Her dance and cultural/community organizing intertwine, as the same desire to undo racism inspired her to co-found ACRE (Artists Co-creating Real Equity), an “inter-generational, multi-racial group of artists and cultural workers committed to organizing for racial equity in the influential realms of art and culture” (ACRE website). Offering workshops and partnering with organizations, as a facilitator and trainer she works to lift up social issues and calls for justice via art. For this remarkable work, she has received the Beth Silverman-Yam Social Action Award and the Katherine Dunham Award for scholarly/creative research. In 2017, she was also Community Action Artist in Residence at Gibney Dance Center (NYC).

During her residency at JMU, she

  • taught a modern master class for all dance majors;
  • auditioned and cast members of the Contemporary Dance Ensemble for a new work that premiered in the 2018 New Voices in Dance concert. Dedicated to Erica Garner (activist daughter of Eric Garner), the dance was inspired by Erica’s activism, short life, and the costs of being a Black woman justice organizer. In creating the piece, Maria held many conversations with the cast around the subject of white privilege and racism;
  • led a workshop for the School of Theatre and Dance faculty addressing concerns about racism in the School and beyond.
Michael John LaChiusa - musical theatre composer, librettist, and lyricist

Michael John LaChiusa is a Tony-nominated musical theatre composer, librettist, and lyricist whose Broadway works include The Wild Party, Marie Christine, and Chronicle of a Death Foretold. Noted off-Broadway works, performed in such venues as the Public Theatre, Lincoln Center, and Old Globe include First Daughter Suite, Giant, Bernarda Alba, Rain, and Queen of the Mist, for which he won the Outer Critics Circle Award for Best Musical. His work has been commissioned by the Chicago Lyric Opera, Houston Grand Opera, and the Oregon Shakespeare festival. Awards for his work include an Obie, Dramatist Guild Award, and Daytime Emmy.

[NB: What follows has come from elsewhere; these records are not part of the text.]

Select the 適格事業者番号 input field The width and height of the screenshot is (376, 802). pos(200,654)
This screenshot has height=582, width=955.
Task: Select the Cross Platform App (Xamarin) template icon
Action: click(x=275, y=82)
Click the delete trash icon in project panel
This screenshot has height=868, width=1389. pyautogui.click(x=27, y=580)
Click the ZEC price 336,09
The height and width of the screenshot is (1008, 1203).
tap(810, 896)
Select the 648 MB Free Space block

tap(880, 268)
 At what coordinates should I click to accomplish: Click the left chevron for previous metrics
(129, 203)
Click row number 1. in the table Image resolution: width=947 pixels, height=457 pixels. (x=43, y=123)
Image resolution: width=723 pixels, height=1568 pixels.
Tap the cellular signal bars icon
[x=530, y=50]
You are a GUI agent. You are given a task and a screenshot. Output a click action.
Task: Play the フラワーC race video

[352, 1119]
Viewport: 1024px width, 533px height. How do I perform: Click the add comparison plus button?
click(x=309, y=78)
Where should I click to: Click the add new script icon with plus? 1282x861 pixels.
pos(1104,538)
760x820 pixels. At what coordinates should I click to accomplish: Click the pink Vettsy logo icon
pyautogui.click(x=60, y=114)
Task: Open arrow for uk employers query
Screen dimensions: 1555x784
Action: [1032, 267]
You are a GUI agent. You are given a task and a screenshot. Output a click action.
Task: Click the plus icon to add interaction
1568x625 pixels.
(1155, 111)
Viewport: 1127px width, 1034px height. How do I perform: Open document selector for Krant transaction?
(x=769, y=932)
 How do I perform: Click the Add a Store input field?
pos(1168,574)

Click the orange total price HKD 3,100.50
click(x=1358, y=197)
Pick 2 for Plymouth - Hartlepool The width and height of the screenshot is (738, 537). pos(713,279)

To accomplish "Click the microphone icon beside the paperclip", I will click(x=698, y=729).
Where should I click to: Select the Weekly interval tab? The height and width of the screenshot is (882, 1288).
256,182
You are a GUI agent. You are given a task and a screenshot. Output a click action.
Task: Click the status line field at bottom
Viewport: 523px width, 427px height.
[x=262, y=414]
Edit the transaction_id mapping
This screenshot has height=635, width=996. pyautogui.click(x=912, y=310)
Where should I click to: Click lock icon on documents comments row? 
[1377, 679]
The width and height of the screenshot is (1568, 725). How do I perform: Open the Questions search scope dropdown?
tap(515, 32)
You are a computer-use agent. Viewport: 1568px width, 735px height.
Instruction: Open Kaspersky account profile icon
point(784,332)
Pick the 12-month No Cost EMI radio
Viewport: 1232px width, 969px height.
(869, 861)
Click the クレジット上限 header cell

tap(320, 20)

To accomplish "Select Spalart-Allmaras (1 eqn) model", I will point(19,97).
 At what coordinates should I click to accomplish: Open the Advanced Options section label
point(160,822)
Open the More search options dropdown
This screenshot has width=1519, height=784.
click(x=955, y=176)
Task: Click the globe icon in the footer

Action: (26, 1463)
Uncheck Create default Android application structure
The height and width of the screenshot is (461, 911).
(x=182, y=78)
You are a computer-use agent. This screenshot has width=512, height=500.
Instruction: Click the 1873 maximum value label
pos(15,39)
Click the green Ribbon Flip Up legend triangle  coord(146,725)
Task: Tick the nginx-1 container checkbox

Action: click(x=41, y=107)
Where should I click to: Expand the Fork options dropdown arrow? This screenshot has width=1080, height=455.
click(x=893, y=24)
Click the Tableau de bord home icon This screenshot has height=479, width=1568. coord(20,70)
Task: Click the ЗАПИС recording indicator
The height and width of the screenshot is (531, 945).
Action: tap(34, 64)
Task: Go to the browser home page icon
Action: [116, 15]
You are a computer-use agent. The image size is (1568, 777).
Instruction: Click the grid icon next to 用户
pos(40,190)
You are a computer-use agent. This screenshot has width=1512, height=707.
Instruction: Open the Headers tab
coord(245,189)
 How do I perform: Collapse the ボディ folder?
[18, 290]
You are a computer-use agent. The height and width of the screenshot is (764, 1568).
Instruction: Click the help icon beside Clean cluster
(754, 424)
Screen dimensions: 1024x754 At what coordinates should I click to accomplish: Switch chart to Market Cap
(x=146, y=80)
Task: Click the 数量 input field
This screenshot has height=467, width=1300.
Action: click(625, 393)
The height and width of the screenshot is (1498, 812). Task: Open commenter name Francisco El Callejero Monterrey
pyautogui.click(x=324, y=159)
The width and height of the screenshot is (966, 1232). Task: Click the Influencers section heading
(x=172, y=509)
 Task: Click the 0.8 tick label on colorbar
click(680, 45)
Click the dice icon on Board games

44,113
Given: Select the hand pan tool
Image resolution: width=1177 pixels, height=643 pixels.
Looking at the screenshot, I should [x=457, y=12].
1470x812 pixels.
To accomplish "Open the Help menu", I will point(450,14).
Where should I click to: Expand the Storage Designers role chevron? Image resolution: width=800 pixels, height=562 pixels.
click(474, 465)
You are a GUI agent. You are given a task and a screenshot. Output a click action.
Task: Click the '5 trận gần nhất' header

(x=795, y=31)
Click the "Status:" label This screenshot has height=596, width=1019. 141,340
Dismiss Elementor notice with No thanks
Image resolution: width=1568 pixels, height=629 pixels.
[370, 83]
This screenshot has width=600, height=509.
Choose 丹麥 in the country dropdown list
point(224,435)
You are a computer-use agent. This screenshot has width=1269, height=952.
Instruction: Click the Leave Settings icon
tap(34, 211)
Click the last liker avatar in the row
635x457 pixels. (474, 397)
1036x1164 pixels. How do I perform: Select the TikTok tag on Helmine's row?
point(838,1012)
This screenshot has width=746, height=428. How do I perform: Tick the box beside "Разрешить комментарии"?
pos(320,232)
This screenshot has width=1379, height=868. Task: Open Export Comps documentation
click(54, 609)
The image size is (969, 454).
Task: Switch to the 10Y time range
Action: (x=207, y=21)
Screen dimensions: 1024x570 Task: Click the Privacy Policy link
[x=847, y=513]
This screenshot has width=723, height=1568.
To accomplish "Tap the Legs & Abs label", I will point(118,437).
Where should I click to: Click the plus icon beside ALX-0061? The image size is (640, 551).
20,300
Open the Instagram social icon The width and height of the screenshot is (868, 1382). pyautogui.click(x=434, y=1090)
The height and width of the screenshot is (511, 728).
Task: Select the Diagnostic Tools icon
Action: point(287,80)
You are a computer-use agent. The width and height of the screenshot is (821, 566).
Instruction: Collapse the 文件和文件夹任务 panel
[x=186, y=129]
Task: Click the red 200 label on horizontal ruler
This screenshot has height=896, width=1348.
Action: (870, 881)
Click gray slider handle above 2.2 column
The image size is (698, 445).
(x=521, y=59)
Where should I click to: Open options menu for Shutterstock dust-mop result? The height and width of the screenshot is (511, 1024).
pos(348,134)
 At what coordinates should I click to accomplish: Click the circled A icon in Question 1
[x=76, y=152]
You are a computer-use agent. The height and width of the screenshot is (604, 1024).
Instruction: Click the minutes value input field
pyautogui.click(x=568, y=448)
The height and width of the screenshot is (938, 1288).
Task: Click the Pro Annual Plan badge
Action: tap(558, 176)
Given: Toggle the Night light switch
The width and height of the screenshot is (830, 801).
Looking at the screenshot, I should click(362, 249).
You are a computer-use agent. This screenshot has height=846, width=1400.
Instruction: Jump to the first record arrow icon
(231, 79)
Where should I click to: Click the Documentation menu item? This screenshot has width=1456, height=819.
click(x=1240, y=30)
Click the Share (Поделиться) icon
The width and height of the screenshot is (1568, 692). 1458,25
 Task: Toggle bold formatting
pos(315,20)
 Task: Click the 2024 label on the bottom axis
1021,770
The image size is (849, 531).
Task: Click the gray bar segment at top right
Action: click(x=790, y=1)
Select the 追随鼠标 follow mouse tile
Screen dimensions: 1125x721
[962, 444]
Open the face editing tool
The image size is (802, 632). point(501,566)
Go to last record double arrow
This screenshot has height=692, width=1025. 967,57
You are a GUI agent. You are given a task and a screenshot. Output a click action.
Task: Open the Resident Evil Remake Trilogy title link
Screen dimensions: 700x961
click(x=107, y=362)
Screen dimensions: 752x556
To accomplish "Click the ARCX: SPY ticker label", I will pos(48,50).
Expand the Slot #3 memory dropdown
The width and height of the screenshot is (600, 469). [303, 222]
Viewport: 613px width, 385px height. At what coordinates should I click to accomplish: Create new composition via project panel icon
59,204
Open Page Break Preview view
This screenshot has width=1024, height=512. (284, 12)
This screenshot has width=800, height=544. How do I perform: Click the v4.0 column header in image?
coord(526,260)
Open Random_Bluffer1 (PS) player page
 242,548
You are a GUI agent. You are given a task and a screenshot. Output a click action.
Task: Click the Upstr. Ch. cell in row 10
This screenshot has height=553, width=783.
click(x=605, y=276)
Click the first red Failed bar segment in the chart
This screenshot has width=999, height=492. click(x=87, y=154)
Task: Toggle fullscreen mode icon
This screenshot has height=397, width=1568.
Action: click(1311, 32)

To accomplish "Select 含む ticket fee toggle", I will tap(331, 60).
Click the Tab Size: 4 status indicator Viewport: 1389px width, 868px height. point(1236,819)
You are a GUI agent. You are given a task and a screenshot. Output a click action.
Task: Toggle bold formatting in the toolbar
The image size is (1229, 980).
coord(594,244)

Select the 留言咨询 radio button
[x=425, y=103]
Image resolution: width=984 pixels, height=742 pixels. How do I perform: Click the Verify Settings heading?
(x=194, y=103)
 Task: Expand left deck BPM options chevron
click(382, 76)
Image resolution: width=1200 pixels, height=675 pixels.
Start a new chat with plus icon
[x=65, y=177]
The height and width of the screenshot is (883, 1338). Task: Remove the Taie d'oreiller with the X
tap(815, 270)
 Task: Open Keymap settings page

During his residency at JMU, he

  • worked with students on their self-composed 10-minute mini-musicals within Harrisonburg: The Musical, as part of an interdisciplinary course and larger community project performed at the Court Square Theatre and Forbes Center Studio Theatre;
  • led a masterclass with Musical Theatre majors, coaching songs for which he wrote music and lyrics with a focus on clues given in the scoring by a composer to deepen performers’ understanding and detail their interpretation;
  • offered a Q&A attended by Musical Theatre, Theatre, and Music majors.